■ TASK OBJECTIVE: Convert the records below into a JSON array of strings with one string per line, omitting blank lines.

** Start **

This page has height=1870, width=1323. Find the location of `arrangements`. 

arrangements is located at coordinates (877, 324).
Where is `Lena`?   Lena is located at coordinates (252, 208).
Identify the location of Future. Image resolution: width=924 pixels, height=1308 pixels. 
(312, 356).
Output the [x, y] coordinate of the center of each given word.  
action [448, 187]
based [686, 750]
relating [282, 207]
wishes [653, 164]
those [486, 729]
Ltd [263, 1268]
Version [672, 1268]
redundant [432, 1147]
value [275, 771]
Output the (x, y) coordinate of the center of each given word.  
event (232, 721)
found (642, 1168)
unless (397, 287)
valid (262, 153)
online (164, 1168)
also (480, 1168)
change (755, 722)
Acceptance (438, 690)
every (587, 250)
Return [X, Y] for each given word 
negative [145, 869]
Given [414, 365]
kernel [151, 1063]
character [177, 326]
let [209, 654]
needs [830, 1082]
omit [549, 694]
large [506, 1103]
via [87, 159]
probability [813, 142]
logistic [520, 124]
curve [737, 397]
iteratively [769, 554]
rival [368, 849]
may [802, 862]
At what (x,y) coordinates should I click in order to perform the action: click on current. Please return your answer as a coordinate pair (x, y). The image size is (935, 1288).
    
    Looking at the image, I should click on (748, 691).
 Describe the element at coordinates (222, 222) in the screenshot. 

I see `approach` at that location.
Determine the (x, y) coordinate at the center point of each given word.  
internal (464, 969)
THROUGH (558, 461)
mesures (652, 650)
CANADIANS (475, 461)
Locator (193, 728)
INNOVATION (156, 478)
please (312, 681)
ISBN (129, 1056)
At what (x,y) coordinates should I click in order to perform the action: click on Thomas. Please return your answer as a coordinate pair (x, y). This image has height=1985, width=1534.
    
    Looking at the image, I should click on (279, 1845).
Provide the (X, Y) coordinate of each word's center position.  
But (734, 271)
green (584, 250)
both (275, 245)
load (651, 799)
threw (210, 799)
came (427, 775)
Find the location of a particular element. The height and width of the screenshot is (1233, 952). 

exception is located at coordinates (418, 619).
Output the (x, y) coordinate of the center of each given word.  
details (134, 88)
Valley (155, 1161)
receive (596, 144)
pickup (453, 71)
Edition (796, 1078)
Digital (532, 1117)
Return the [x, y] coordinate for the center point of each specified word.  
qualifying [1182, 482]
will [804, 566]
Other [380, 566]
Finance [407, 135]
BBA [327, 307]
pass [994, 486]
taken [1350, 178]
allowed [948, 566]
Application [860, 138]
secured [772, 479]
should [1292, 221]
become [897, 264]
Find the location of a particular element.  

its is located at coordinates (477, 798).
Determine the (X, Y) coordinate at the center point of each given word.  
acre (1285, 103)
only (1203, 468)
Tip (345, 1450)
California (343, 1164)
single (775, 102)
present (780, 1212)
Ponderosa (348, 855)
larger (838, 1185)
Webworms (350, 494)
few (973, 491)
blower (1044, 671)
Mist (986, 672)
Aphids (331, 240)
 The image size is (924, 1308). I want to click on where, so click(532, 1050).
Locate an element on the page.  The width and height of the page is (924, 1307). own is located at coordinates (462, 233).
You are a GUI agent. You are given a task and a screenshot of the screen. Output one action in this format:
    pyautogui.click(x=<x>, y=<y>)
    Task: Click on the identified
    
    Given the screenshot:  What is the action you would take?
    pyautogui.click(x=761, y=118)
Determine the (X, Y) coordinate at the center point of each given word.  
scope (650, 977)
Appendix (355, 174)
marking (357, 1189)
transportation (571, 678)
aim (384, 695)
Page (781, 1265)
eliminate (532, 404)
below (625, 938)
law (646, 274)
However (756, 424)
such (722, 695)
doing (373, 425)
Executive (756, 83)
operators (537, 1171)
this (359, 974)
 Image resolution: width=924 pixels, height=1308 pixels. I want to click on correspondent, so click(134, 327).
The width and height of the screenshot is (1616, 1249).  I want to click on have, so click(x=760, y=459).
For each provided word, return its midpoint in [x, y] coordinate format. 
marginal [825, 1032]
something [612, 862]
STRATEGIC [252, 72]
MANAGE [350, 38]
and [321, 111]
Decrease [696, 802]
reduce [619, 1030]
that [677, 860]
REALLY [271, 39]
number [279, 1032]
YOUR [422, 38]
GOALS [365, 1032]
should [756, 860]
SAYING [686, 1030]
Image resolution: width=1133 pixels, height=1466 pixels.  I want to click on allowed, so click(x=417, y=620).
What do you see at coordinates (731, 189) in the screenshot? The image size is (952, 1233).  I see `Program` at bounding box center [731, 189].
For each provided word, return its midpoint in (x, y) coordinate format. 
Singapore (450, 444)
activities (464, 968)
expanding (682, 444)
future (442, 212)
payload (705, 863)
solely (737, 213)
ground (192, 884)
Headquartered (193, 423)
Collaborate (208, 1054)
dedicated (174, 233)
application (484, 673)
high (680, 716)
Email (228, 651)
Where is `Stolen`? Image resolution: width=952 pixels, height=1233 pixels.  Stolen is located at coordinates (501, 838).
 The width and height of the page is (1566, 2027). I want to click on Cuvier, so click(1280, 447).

** End **

■ REPLY:
[
  "This page has height=1870, width=1323. Find the location of `arrangements`. ",
  "arrangements is located at coordinates (877, 324).",
  "Where is `Lena`?   Lena is located at coordinates (252, 208).",
  "Identify the location of Future. Image resolution: width=924 pixels, height=1308 pixels. ",
  "(312, 356).",
  "Output the [x, y] coordinate of the center of each given word.  ",
  "action [448, 187]",
  "based [686, 750]",
  "relating [282, 207]",
  "wishes [653, 164]",
  "those [486, 729]",
  "Ltd [263, 1268]",
  "Version [672, 1268]",
  "redundant [432, 1147]",
  "value [275, 771]",
  "Output the (x, y) coordinate of the center of each given word.  ",
  "event (232, 721)",
  "found (642, 1168)",
  "unless (397, 287)",
  "valid (262, 153)",
  "online (164, 1168)",
  "also (480, 1168)",
  "change (755, 722)",
  "Acceptance (438, 690)",
  "every (587, 250)",
  "Return [X, Y] for each given word ",
  "negative [145, 869]",
  "Given [414, 365]",
  "kernel [151, 1063]",
  "character [177, 326]",
  "let [209, 654]",
  "needs [830, 1082]",
  "omit [549, 694]",
  "large [506, 1103]",
  "via [87, 159]",
  "probability [813, 142]",
  "logistic [520, 124]",
  "curve [737, 397]",
  "iteratively [769, 554]",
  "rival [368, 849]",
  "may [802, 862]",
  "At what (x,y) coordinates should I click in order to perform the action: click on current. Please return your answer as a coordinate pair (x, y). The image size is (935, 1288).",
  "    Looking at the image, I should click on (748, 691).",
  " Describe the element at coordinates (222, 222) in the screenshot. ",
  "I see `approach` at that location.",
  "Determine the (x, y) coordinate at the center point of each given word.  ",
  "internal (464, 969)",
  "THROUGH (558, 461)",
  "mesures (652, 650)",
  "CANADIANS (475, 461)",
  "Locator (193, 728)",
  "INNOVATION (156, 478)",
  "please (312, 681)",
  "ISBN (129, 1056)",
  "At what (x,y) coordinates should I click in order to perform the action: click on Thomas. Please return your answer as a coordinate pair (x, y). This image has height=1985, width=1534.",
  "    Looking at the image, I should click on (279, 1845).",
  "Provide the (X, Y) coordinate of each word's center position.  ",
  "But (734, 271)",
  "green (584, 250)",
  "both (275, 245)",
  "load (651, 799)",
  "threw (210, 799)",
  "came (427, 775)",
  "Find the location of a particular element. The height and width of the screenshot is (1233, 952). ",
  "exception is located at coordinates (418, 619).",
  "Output the (x, y) coordinate of the center of each given word.  ",
  "details (134, 88)",
  "Valley (155, 1161)",
  "receive (596, 144)",
  "pickup (453, 71)",
  "Edition (796, 1078)",
  "Digital (532, 1117)",
  "Return the [x, y] coordinate for the center point of each specified word.  ",
  "qualifying [1182, 482]",
  "will [804, 566]",
  "Other [380, 566]",
  "Finance [407, 135]",
  "BBA [327, 307]",
  "pass [994, 486]",
  "taken [1350, 178]",
  "allowed [948, 566]",
  "Application [860, 138]",
  "secured [772, 479]",
  "should [1292, 221]",
  "become [897, 264]",
  "Find the location of a particular element.  ",
  "its is located at coordinates (477, 798).",
  "Determine the (X, Y) coordinate at the center point of each given word.  ",
  "acre (1285, 103)",
  "only (1203, 468)",
  "Tip (345, 1450)",
  "California (343, 1164)",
  "single (775, 102)",
  "present (780, 1212)",
  "Ponderosa (348, 855)",
  "larger (838, 1185)",
  "Webworms (350, 494)",
  "few (973, 491)",
  "blower (1044, 671)",
  "Mist (986, 672)",
  "Aphids (331, 240)",
  " The image size is (924, 1308). I want to click on where, so click(532, 1050).",
  "Locate an element on the page.  The width and height of the page is (924, 1307). own is located at coordinates (462, 233).",
  "You are a GUI agent. You are given a task and a screenshot of the screen. Output one action in this format:",
  "    pyautogui.click(x=<x>, y=<y>)",
  "    Task: Click on the identified",
  "    Given the screenshot:  What is the action you would take?",
  "    pyautogui.click(x=761, y=118)",
  "Determine the (X, Y) coordinate at the center point of each given word.  ",
  "scope (650, 977)",
  "Appendix (355, 174)",
  "marking (357, 1189)",
  "transportation (571, 678)",
  "aim (384, 695)",
  "Page (781, 1265)",
  "eliminate (532, 404)",
  "below (625, 938)",
  "law (646, 274)",
  "However (756, 424)",
  "such (722, 695)",
  "doing (373, 425)",
  "Executive (756, 83)",
  "operators (537, 1171)",
  "this (359, 974)",
  " Image resolution: width=924 pixels, height=1308 pixels. I want to click on correspondent, so click(134, 327).",
  "The width and height of the screenshot is (1616, 1249).  I want to click on have, so click(x=760, y=459).",
  "For each provided word, return its midpoint in [x, y] coordinate format. ",
  "marginal [825, 1032]",
  "something [612, 862]",
  "STRATEGIC [252, 72]",
  "MANAGE [350, 38]",
  "and [321, 111]",
  "Decrease [696, 802]",
  "reduce [619, 1030]",
  "that [677, 860]",
  "REALLY [271, 39]",
  "number [279, 1032]",
  "YOUR [422, 38]",
  "GOALS [365, 1032]",
  "should [756, 860]",
  "SAYING [686, 1030]",
  "Image resolution: width=1133 pixels, height=1466 pixels.  I want to click on allowed, so click(x=417, y=620).",
  "What do you see at coordinates (731, 189) in the screenshot? The image size is (952, 1233).  I see `Program` at bounding box center [731, 189].",
  "For each provided word, return its midpoint in (x, y) coordinate format. ",
  "Singapore (450, 444)",
  "activities (464, 968)",
  "expanding (682, 444)",
  "future (442, 212)",
  "payload (705, 863)",
  "solely (737, 213)",
  "ground (192, 884)",
  "Headquartered (193, 423)",
  "Collaborate (208, 1054)",
  "dedicated (174, 233)",
  "application (484, 673)",
  "high (680, 716)",
  "Email (228, 651)",
  "Where is `Stolen`? Image resolution: width=952 pixels, height=1233 pixels.  Stolen is located at coordinates (501, 838).",
  " The width and height of the page is (1566, 2027). I want to click on Cuvier, so click(1280, 447)."
]